TASK PROMPT: Under no circumstances alter the records; copy each one exactly.

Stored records
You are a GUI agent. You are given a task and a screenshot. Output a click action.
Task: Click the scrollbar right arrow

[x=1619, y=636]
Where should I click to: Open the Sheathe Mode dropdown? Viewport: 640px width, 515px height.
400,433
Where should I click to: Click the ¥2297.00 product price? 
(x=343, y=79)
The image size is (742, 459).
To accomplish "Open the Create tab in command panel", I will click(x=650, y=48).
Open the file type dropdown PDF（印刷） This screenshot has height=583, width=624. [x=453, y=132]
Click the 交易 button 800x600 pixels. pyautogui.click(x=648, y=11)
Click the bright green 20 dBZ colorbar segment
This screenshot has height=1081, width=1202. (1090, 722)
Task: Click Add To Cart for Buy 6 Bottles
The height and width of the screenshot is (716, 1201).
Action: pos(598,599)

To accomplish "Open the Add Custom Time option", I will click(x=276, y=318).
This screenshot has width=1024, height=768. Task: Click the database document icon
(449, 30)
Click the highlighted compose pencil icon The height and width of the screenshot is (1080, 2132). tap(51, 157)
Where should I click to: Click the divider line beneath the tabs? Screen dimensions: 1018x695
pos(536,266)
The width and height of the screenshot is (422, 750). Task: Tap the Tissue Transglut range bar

EXERCISE SOLUTION:
You are a GUI agent. You are given a task and a screenshot. Output a click action.
Task: Click the scrollbar right arrow

[x=1619, y=636]
Where should I click to: Open the Sheathe Mode dropdown? Viewport: 640px width, 515px height.
400,433
Where should I click to: Click the ¥2297.00 product price? 
(x=343, y=79)
The image size is (742, 459).
To accomplish "Open the Create tab in command panel", I will click(x=650, y=48).
Open the file type dropdown PDF（印刷） This screenshot has height=583, width=624. [x=453, y=132]
Click the 交易 button 800x600 pixels. pyautogui.click(x=648, y=11)
Click the bright green 20 dBZ colorbar segment
This screenshot has height=1081, width=1202. (1090, 722)
Task: Click Add To Cart for Buy 6 Bottles
The height and width of the screenshot is (716, 1201).
Action: pos(598,599)

To accomplish "Open the Add Custom Time option", I will click(x=276, y=318).
This screenshot has width=1024, height=768. Task: Click the database document icon
(449, 30)
Click the highlighted compose pencil icon The height and width of the screenshot is (1080, 2132). tap(51, 157)
Where should I click to: Click the divider line beneath the tabs? Screen dimensions: 1018x695
pos(536,266)
The width and height of the screenshot is (422, 750). Task: Tap the Tissue Transglut range bar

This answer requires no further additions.